Technology White Paper
With the rapid development of artificial intelligence technology, large model computing power infrastructure has become a key pillar in digital transformation, greatly empowering the digital economy.
The user end provides a convenient visual interface, supporting custom settings for submitting distributed tasks, and includes built-in common computing frameworks such as PyTorch and MPI; it also offers services related to task management, storage management, and image management.
Equipped with a powerful distributed scheduling engine, it supports the scheduling and management of computing power resources at the scale of thousands and tens of thousands of cards. Through various scheduling methods such as priority scheduling, reclamation strategies, preemptive scheduling, and fault-tolerant task restart scheduling, it meets complex needs in different application scenarios, ensuring high-quality and stable task completion and improving computing efficiency.
It enables unified cluster management of heterogeneous computing power, allowing users to easily view the real-time usage efficiency of various resources within the cluster, such as accelerators (GPUs, etc.), CPUs, and memory. It supports long-distance computing power scheduling, forming cross-data-center large model training. Through an intuitive interface, users can comprehensively understand the cluster's load status, providing data support for resource optimization. Based on the real-time load status of the cluster, users can flexibly perform management operations such as adding and deleting nodes and queue adjustments, ensuring efficient resource utilization and dynamic balance.
It supports linkage with the control and maintenance system, automatically capturing the operational status data of network devices, and comprehensively monitoring the network's operational status, achieving automatic fault detection. It supports automatic abnormal alarms and automatic equipment inspection, assisting maintenance personnel in quickly discovering, locating, and resolving faults.

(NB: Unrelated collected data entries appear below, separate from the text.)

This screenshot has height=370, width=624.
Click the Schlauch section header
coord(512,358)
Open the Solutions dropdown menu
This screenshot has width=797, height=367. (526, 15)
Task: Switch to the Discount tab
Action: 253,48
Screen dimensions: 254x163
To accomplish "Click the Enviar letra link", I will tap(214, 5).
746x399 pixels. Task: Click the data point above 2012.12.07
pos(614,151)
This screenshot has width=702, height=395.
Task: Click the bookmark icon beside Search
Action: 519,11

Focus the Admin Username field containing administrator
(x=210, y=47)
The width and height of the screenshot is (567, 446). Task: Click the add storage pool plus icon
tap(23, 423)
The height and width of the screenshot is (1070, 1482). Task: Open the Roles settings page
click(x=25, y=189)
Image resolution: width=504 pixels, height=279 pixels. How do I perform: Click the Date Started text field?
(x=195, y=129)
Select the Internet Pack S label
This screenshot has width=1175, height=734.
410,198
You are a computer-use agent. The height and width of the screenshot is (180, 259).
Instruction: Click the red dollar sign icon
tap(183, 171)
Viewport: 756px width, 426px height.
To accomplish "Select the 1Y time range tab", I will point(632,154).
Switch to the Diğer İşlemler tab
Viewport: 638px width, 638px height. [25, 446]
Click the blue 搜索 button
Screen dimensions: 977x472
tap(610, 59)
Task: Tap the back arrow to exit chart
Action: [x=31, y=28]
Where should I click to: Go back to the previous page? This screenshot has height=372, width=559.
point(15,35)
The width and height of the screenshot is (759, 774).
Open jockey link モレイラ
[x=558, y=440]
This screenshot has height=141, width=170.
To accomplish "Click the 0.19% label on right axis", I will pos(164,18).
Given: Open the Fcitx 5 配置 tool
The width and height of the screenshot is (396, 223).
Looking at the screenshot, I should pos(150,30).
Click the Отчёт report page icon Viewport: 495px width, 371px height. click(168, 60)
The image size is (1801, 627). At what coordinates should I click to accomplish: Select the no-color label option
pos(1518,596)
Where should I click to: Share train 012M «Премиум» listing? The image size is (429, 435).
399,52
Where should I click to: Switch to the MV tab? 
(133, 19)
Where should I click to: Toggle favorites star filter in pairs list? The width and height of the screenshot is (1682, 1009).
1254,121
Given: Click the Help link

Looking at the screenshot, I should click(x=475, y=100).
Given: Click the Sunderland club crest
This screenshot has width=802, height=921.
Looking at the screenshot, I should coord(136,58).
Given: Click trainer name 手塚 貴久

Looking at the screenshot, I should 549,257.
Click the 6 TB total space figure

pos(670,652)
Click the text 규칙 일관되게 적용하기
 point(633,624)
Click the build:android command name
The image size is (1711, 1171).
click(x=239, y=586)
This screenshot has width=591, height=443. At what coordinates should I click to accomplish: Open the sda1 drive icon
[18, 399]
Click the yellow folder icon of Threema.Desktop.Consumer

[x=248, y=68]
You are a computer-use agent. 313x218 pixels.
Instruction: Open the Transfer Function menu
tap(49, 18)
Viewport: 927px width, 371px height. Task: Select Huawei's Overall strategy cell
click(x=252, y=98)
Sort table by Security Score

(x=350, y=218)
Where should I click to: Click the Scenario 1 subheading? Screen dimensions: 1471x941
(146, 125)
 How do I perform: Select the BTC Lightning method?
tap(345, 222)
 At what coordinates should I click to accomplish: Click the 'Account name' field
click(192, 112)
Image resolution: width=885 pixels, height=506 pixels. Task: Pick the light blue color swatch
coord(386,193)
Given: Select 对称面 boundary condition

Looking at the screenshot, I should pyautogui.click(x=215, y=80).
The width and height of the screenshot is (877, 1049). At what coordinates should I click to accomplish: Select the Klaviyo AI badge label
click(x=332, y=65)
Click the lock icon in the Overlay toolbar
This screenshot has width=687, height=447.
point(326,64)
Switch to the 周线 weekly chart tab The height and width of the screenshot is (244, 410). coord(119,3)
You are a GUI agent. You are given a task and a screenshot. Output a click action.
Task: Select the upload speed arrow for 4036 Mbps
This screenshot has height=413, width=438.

Through the Zware-AICloud Intelligent Computing Control and Scheduling Platform, users can achieve control and scheduling of ultra-large-scale intelligent computing clusters, automatic fault tolerance, and other functions. It supports various deep learning frameworks such as PyTorch, Megatron, and VLLM. This platform provides significant power for product development, critical business decisions, and scientific breakthroughs in many industries. Currently, it has been deployed in multiple large-scale intelligent computing clusters, with a single cluster's computing power exceeding 2000P.
Built-in powerful distributed scheduling engine, supporting the scheduling and management of computing power resources at the scale of thousands and tens of thousands of cards. Through various scheduling methods such as priority scheduling, reclamation strategies, preemptive scheduling, and fault-tolerant task restart scheduling, it meets complex needs in different application scenarios, ensuring high-quality and stable task completion and improving computing efficiency.
Support for Unified Scheduling of Heterogeneous Computing Power. The
platform provides a unified primitive interface for the collective
communication library in AI, enabling targeted adaptation to different
manufacturers' GPU computing power within the library. This allows AI
models to be easily trained on different GPU cards, avoiding the need
for specific adaptations. It also enables collaborative training with
GPUs from multiple manufacturers, making full use of existing
computing power resources.
In terms of long-distance aspects, the platform automatically adapts
to the collaborative training of AI intelligent computing clusters
across different distances through software-defined methods. For
long-distance congestion control, the platform uses congestion-aware
PFC (Priority Flow Control) linked point-killing deceleration
functions, which effectively improve overall transmission performance
over long distances and enhance the overall efficiency of large model
training.
The platform uses real-time monitoring and predictive maintenance, enabling the system to detect potential problems in advance and take measures to reduce system failures and downtime, thereby improving service reliability and stability. Based on historical data and real-time performance indicators, the system can predict and identify potential fault points and take measures in advance to avoid business interruptions. Once an issue is detected, the automated fault resolution and business recovery process will quickly activate, reducing system downtime and ensuring business continuity and data integrity.
The platform can achieve automatic parameter tuning in DCQCN congestion control, adopting a distributed architecture that supports dynamic scaling. It can automatically collect data from each node and automatically issue parameter configurations to each node. Using an improved annealing algorithm, it can meet the requirements for automatic parameter tuning of large-scale networks. It implements load balancing encoding technology in congestion control, orchestrating synchronized data flow for large model training across the entire network level. This ensures balanced traffic among all nodes in the network, fully utilizing the network bandwidth, improving overall data synchronization performance, and achieving the goal of enhancing the efficiency of large model training.